Una característica de nuestra vida común contemporánea es la apatía, especialmente entre los jóvenes. Como en todo lo referente a las nuevas generaciones, en lugar de escabullirnos extendiendo nuestro más severo juicio sobre ellos y ellas, es importante que las generaciones más experimentadas, asumamos nuestra responsabilidad tanto en su formación como en el contexto que les hemos creado para vivir. ¿De dónde viene la indiferencia, la dejadez e incluso la pereza de la cohorte denominada centennial[1]? Permítanme, apreciables lectores, ofrecerles una hipótesis: de un mundo sin esperanza.
Tratemos de ver el horizonte desde la óptica de un joven entre 18 y 23 años de edad. Para ellos, el 2024 será la primera vez que voten en una elección presidencial, donde la política ya no tiene nada de procuración del bien común, sino que por el contrario, es sinónimo de corrupción y abuso y motivo de una profunda división social. No importa quienes sean los candidatos: la falta de probidad de quienes ocupan el poder, sin importar el color de su partido, les produce indiferencia, pues saben que en realidad, nada va a cambiar en sus vidas; se sienten distantes de las decisiones políticas pues no perciben un efecto en su diario vivir.

» Entradas del conjunto
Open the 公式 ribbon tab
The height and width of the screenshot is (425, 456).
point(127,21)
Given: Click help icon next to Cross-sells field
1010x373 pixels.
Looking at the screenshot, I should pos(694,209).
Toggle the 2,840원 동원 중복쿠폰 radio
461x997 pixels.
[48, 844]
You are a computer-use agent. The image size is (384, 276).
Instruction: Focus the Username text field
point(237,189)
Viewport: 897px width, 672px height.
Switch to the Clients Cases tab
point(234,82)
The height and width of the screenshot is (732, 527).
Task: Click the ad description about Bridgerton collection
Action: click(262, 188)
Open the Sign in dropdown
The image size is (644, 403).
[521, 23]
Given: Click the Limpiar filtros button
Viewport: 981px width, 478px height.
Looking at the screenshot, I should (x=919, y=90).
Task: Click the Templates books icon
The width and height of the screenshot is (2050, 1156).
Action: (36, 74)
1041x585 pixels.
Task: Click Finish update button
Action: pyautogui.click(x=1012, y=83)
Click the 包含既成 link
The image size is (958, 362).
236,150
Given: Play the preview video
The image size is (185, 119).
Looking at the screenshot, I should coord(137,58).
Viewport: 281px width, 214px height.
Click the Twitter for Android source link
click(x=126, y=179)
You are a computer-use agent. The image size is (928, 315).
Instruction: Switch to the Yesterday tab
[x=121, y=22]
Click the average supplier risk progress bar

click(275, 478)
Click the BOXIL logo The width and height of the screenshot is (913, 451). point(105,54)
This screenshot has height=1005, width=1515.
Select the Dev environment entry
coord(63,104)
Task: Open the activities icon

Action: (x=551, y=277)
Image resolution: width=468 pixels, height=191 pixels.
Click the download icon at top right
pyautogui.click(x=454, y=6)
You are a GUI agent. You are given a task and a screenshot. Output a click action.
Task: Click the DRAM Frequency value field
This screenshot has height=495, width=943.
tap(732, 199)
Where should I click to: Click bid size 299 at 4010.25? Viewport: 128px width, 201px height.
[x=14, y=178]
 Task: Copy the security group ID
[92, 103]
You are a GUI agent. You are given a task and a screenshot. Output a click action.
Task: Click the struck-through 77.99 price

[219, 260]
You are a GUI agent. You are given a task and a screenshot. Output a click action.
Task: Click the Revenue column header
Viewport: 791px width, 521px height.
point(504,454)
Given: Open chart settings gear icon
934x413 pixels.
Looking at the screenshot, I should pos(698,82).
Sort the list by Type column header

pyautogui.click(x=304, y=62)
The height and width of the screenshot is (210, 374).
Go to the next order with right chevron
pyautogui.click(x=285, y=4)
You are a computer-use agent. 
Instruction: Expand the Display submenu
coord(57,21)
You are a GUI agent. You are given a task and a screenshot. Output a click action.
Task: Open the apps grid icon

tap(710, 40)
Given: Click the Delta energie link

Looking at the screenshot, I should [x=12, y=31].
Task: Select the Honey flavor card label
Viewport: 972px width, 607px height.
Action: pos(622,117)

» Tarea
Según el fragmento seleccionado, ¿de dónde viene la indiferencia de la cohorte denominada centennial?

» Solución escrita
De un mundo sin esperanza.